Playa Vista Magazine: Helping Black Businesses Bloom

Playa Vista Magazine: Helping Black Businesses Bloom

Playa Vista-based advertising agency Deutsch LA started a program called Blackness in Full Bloom in February 2020. The marketing program is offered to Black business owners to help further their companies. 

Ayn Howze, head of advocacy and communications at Deutsch LA, says that Blackness in Full Bloom was created to combat the “disparity in the wealth divide between white-owned businesses and Black-owned businesses. 

“We really wanted to make it a point to support both local businesses, but also Black business owners, right here in our city,” Howze says. 

The program is offered in two to three month-long sessions a year. After applying, businesses are grouped together into one of the three sessions so that each session is able to support similar business ventures. 

“We try to have either very consumer-facing brands or apparel-only brands,” Howze says. “Types of brands that don’t just learn from our team, but each other.”

Jimmishea O’Lee, a Los Angeles-based florist and owner of FlorADELE, was in the February 2022 session of Blackness in Full Bloom.

 “The program taught us so many different things about marketing, even to the extent of having me do a flower arrangement and showing me how I should photograph it,” O’Lee says. “That is important for social media, as the way one photographs their flowers really shows how much of their talent is going be purchased. The program included details such as explaining books about color and how that affects the marketing of your product … it taught so many different things.” 

Sessions also tackle things such as media and content production, branding, and design. There is no cost to participate in the program.  

“We definitely are in hopes of expanding it,” Howze says. “Our goal is to expand it even further.”

Currently, sessions take place after work hours, as the employees and participants are doing it outside of their scheduled work hours. 

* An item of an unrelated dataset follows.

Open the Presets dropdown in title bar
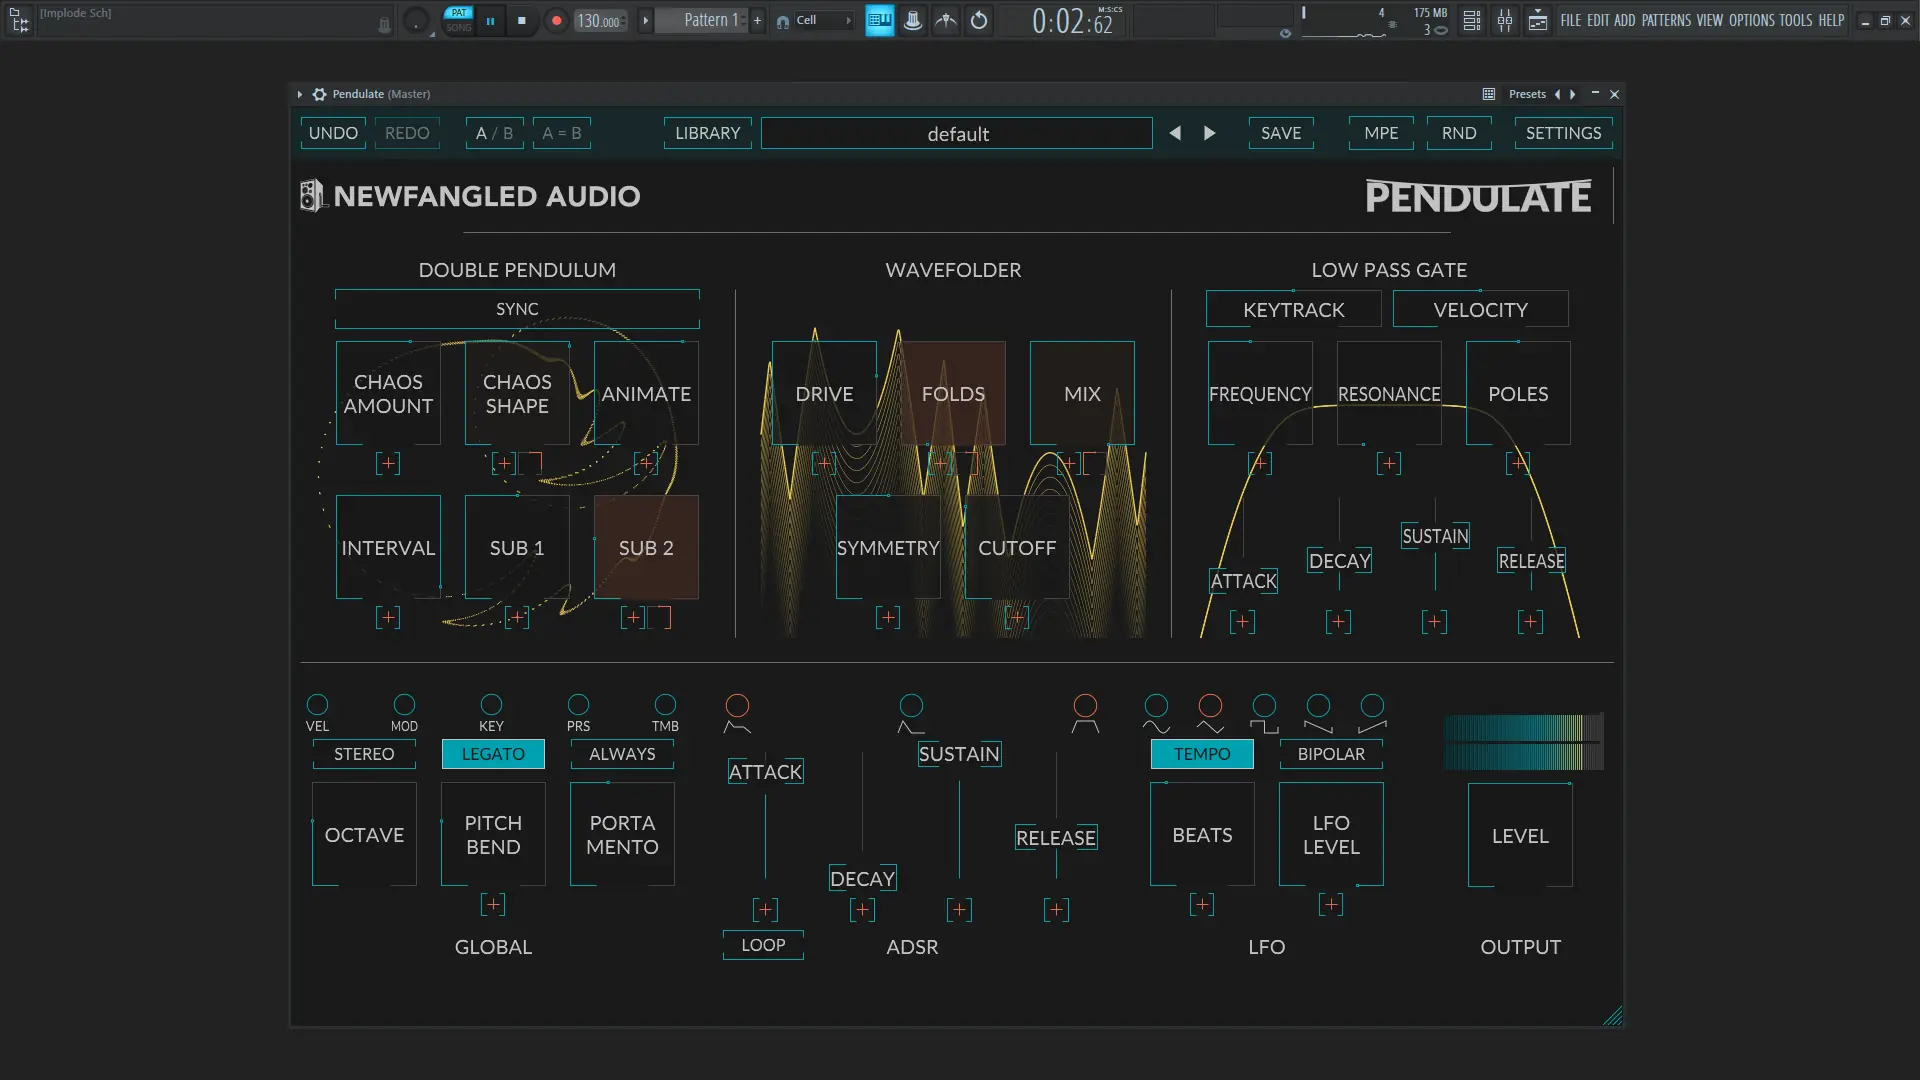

“I think the greatest thing about it is that you actually have people that do marketing and do this for a living,” O’Lee says, emphasizing that the program continues to help participants beyond its completion. “It’s definitely something that didn’t just help us for the couple of weeks that we were a part of it. I never thought I would be an entrepreneur, but it’s been great.”

O’Lee’s interest in flowers grew during the pandemic when her access to fresh flower arrangements became limited.

“I took care of my mom before she passed away and I always would have flowers at the hospital and in the home,” she says. “And because of Covid there were no large events. As a result, no
one was doing flowers and that’s how
I got into doing it myself. I told all of
my friends and family about it, and I renovated my garage into a flower studio. A lot of us in the program are business owners who are also doing other things, but this is our true passion in life. We did this program while we had so many things kind of going on, and we found comfort in meeting and talking
to each other, and understanding how we got to the different places that we were at.”